What is it that keeps getting in my way? My crazed schedule. Between a very physically, emotionally and mentally draining job, my situation with Thomas, helping with my family and barely trying to keep afloat financially, I feel that I barely have time to breathe let alone add another demand to my life.
But what in life is truly important? Obviously everything on the list is to some degree, I need a job for income to keep a roof over my head, I need to be there for my family, I need to be there for my Gods, but what comes first? My Gods – and that seems to be the place where my consistency is lacking. I guess because we have to answer immediately for everything else - my boss, my family, my landlord- but do we have to answer to Our Gods in the same way? Are they in front of us, or on the phone, demanding the rent check, or asking for family time? No, they are usually subtle in their demands, never appearing in front of us saying, “You know you’ve been slacking… I’d like some libations, and you better make them GOOD!” but being Pagans, we know when our Gods would like a little attention.

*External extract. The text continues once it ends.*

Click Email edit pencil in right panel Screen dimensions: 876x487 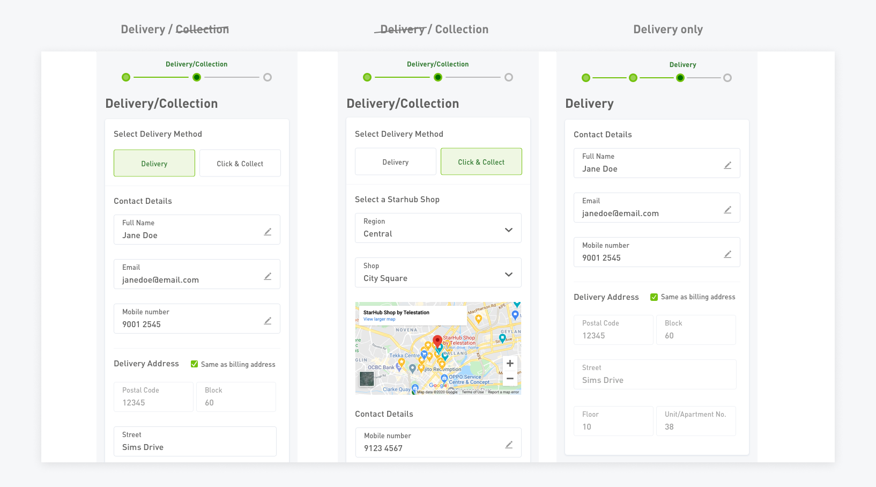(727, 210)
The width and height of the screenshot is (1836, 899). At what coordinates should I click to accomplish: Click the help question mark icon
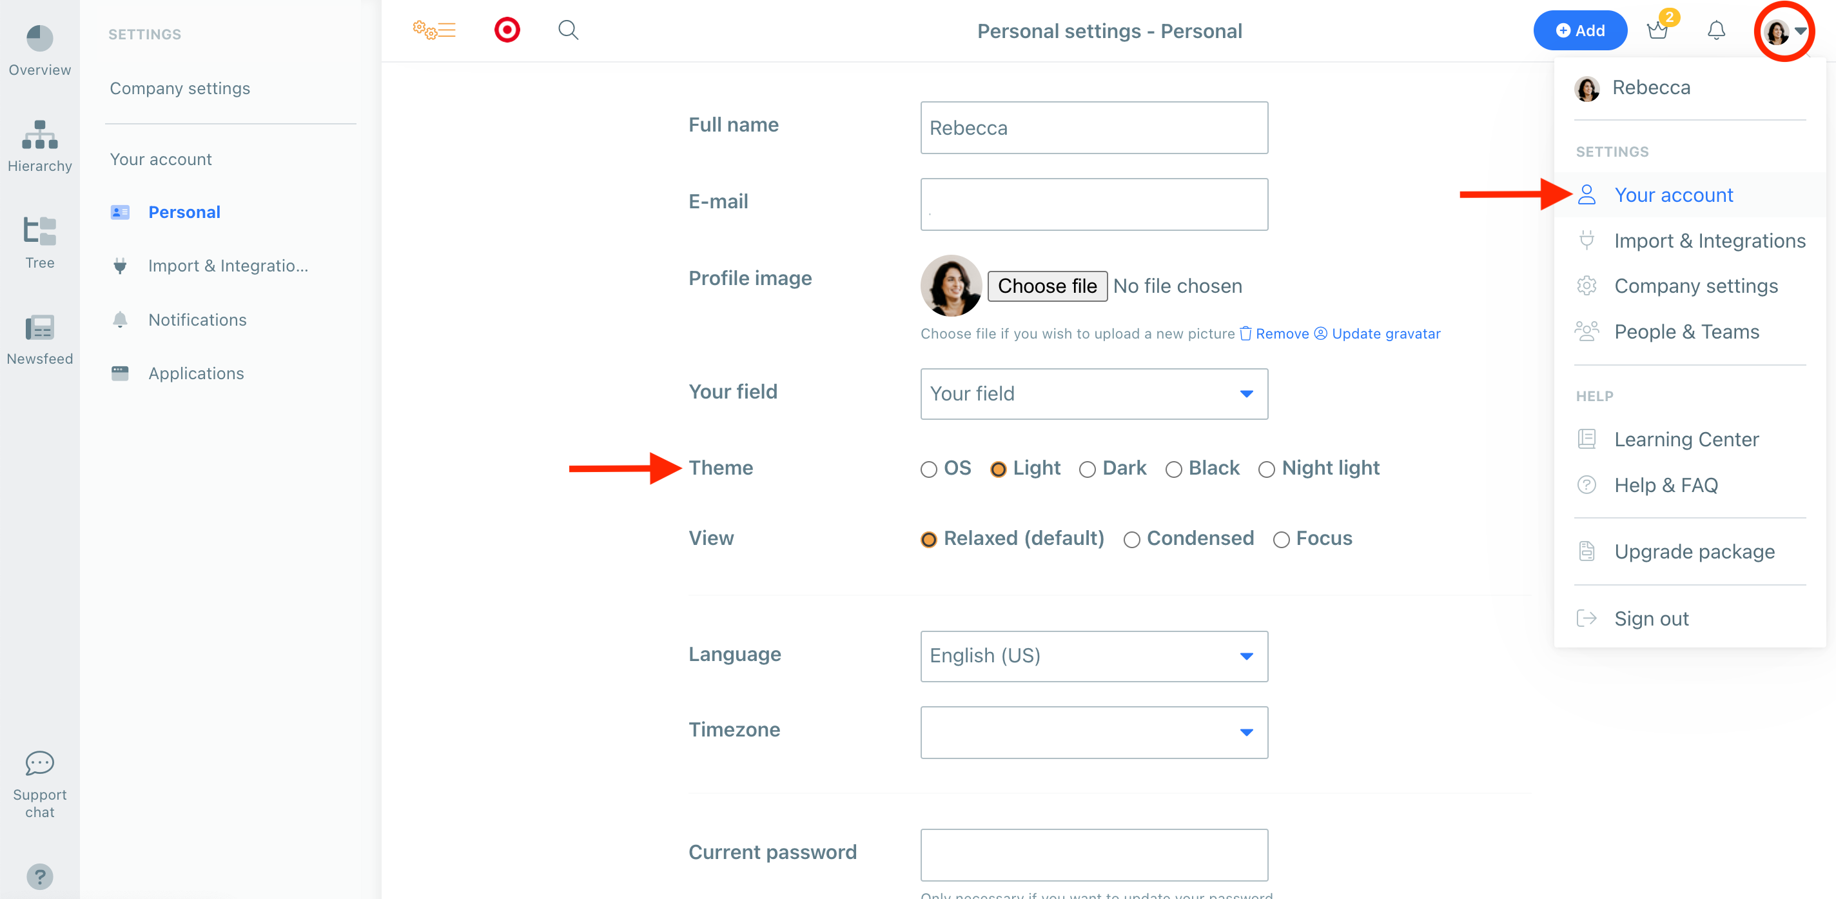coord(39,876)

But why is the one thing that I should be consistent in is something I have difficulty with? I think it has to do with the fact that religion is so personal, it is part of the essence of you, and what is the last thing I focus on? Myself. I’m so wrapped up in the demands of other people, and putting them first, that I miss out on a truly deep connection to my Gods because devotional time is essentially “me” time to everybody else in my life. Zoe said in one of her blogs that she was told her patron didn’t know who she was, and I’m feeling that same way. Will they remember me when I call on them? Will they turn away from me?
It’s time to put priorities in order – It’s time to take care of myself, and nurture that which makes me comforted and nourished, which is my time with my Gods.